在 2024/03/03 21:16, Xiao Ni 写道:
> Hi all
>
> There is a error report from lvm regression tests. The case is
> lvconvert-raid-reshape-stripes-load-reload.sh. I saw this error when I
> tried to fix dmraid regression problems too. In my patch set, after
> reverting ad39c08186f8a0f221337985036ba86731d6aafe (md: Don't register
> sync_thread for reshape directly), this problem doesn't appear.

How often did you see this tes failed?

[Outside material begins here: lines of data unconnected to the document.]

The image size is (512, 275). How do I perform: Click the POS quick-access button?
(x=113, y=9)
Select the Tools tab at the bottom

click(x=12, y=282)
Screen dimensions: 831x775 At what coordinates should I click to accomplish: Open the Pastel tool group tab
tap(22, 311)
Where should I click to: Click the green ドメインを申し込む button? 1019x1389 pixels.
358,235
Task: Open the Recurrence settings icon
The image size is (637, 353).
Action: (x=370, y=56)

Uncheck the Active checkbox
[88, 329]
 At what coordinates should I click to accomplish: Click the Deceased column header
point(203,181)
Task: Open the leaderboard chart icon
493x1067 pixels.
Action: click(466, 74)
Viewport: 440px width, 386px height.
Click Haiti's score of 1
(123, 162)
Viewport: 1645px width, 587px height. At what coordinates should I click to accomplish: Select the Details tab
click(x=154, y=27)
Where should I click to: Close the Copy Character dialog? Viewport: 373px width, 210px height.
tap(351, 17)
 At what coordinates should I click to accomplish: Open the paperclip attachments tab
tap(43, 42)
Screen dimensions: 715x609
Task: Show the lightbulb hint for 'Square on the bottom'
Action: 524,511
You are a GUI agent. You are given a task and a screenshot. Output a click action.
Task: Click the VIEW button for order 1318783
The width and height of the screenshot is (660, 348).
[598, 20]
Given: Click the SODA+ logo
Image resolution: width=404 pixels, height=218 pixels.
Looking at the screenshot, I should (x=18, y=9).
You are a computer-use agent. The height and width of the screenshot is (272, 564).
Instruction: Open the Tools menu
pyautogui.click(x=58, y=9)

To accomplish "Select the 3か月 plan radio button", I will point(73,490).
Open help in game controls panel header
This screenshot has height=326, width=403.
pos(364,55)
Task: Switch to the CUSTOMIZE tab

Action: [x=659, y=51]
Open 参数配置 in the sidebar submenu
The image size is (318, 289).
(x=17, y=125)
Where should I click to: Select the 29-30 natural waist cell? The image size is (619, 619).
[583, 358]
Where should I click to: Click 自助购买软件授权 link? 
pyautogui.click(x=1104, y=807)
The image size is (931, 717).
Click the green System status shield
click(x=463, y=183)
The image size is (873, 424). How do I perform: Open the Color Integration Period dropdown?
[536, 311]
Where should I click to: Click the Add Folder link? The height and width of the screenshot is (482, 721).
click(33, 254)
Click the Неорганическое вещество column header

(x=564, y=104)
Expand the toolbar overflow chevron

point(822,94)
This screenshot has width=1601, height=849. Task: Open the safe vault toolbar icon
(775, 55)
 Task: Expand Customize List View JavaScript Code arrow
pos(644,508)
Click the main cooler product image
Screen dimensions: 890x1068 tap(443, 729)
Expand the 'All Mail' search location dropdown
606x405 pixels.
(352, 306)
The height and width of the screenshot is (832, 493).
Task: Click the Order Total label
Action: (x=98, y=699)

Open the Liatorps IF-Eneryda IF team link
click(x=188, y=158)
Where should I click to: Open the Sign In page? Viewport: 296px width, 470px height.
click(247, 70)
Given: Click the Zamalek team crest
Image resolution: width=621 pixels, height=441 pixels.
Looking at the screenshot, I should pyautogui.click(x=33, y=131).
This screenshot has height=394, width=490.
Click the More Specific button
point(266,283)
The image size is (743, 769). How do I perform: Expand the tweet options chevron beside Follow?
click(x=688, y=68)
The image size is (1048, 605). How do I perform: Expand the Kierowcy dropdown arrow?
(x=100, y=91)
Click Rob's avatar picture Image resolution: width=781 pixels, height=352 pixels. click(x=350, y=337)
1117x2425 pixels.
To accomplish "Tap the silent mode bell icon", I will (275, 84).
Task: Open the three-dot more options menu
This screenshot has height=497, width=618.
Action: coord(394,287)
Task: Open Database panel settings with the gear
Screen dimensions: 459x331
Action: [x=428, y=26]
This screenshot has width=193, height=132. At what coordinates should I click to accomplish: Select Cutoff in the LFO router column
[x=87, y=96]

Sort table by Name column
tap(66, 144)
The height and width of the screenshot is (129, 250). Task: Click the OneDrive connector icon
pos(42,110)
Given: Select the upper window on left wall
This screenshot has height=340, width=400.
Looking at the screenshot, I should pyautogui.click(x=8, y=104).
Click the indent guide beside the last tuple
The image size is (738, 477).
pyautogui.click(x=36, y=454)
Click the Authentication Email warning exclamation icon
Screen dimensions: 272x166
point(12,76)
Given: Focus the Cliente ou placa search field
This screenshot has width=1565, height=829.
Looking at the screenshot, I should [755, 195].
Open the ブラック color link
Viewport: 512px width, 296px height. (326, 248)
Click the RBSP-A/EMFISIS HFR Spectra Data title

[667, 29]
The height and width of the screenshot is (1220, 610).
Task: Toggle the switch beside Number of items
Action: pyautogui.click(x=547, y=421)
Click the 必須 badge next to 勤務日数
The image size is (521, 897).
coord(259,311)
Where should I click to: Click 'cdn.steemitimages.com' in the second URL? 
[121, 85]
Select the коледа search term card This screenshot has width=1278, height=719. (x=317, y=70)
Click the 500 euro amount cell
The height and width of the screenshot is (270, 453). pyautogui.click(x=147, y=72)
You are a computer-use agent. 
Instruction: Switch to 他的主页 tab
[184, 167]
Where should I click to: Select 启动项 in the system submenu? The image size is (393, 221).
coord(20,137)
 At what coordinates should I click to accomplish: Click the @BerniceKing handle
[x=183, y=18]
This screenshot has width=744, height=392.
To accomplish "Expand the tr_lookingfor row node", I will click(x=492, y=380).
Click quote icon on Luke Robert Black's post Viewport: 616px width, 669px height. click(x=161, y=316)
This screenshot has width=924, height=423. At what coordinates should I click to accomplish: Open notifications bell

I'm running the tests for over
two days now, for 30+ rounds, and this test never fail in my VM.

Thanks,
Kuai

>
> I put the log in the attachment.
>
> On Fri, Mar 1, 2024 at 6:03 PM Yu Kuai <[email protected]> wrote:
>>
>> From: Yu Kuai <[email protected]>
>>
>> link to part1: https://lore.kernel.org/all/CAPhsuW7u1UKHCDOBDhD7DzOVtkGemDz_QnJ4DUq_kSN-Q3G66Q@mail.gmail.com/
>>
>> part1 contains fixes for deadlocks for stopping sync_thread
>>
>> This set contains fixes:
>> - reshape can start unexpected, cause data corruption, patch 1,5,6;
>> - deadlocks that reshape concurrent with IO, patch 8;
>> - a lockdep warning, patch 9;
>>
>> I'm runing lvm2 tests with following scripts with a few rounds now,
>>
>> for t in `ls test/shell`; do
>> if cat test/shell/$t | grep raid &> /dev/null; then
>> make check T=shell/$t
>> fi
>> done
>>
>> There are no deadlock and no fs corrupt now, however, there are still four
>> failed tests:
>>
>> ### failed: [ndev-vanilla] shell/lvchange-raid1-writemostly.sh
>> ### failed: [ndev-vanilla] shell/lvconvert-repair-raid.sh
>> ### failed: [ndev-vanilla] shell/lvcreate-large-raid.sh
>> ### failed: [ndev-vanilla] shell/lvextend-raid.sh
>>
>> And failed reasons are the same:
>>
>> ## ERROR: The test started dmeventd (147856) unexpectedly
>>
>> I have no clue yet, and it seems other folks doesn't have this issue.
>>
>> Yu Kuai (9):
>> md: don't clear MD_RECOVERY_FROZEN for new dm-raid until resume
>> md: export helpers to stop sync_thread
>> md: export helper md_is_rdwr()
>> md: add a new helper reshape_interrupted()
>> dm-raid: really frozen sync_thread during suspend
>> md/dm-raid: don't call md_reap_sync_thread() directly
>> dm-raid: add a new helper prepare_suspend() in md_personality
>> dm-raid456, md/raid456: fix a deadlock for dm-raid456 while io
>> concurrent with reshape
>> dm-raid: fix lockdep waring in "pers->hot_add_disk"
>>
>> drivers/md/dm-raid.c | 93 ++++++++++++++++++++++++++++++++++----------
>> drivers/md/md.c | 73 ++++++++++++++++++++++++++--------
>> drivers/md/md.h | 38 +++++++++++++++++-
>> drivers/md/raid5.c | 32 ++++++++++++++-
>> 4 files changed, 196 insertions(+), 40 deletions(-)
>>
>> --
>> 2.39.2
>>


2024-03-04 01:24:18

by Yu Kuai

[permalink] [raw]
Subject: Re: [PATCH -next 0/9] dm-raid, md/raid: fix v6.7 regressions part2

Hi,

在 2024/03/04 9:07, Yu Kuai 写道:
> Hi,
>
> 在 2024/03/03 21:16, Xiao Ni 写道:
>> Hi all
>>
>> There is a error report from lvm regression tests. The case is
>> lvconvert-raid-reshape-stripes-load-reload.sh. I saw this error when I
>> tried to fix dmraid regression problems too. In my patch set,  after
>> reverting ad39c08186f8a0f221337985036ba86731d6aafe (md: Don't register
>> sync_thread for reshape directly), this problem doesn't appear.
>
> How often did you see this tes failed? I'm running the tests for over
> two days now, for 30+ rounds, and this test never fail in my VM.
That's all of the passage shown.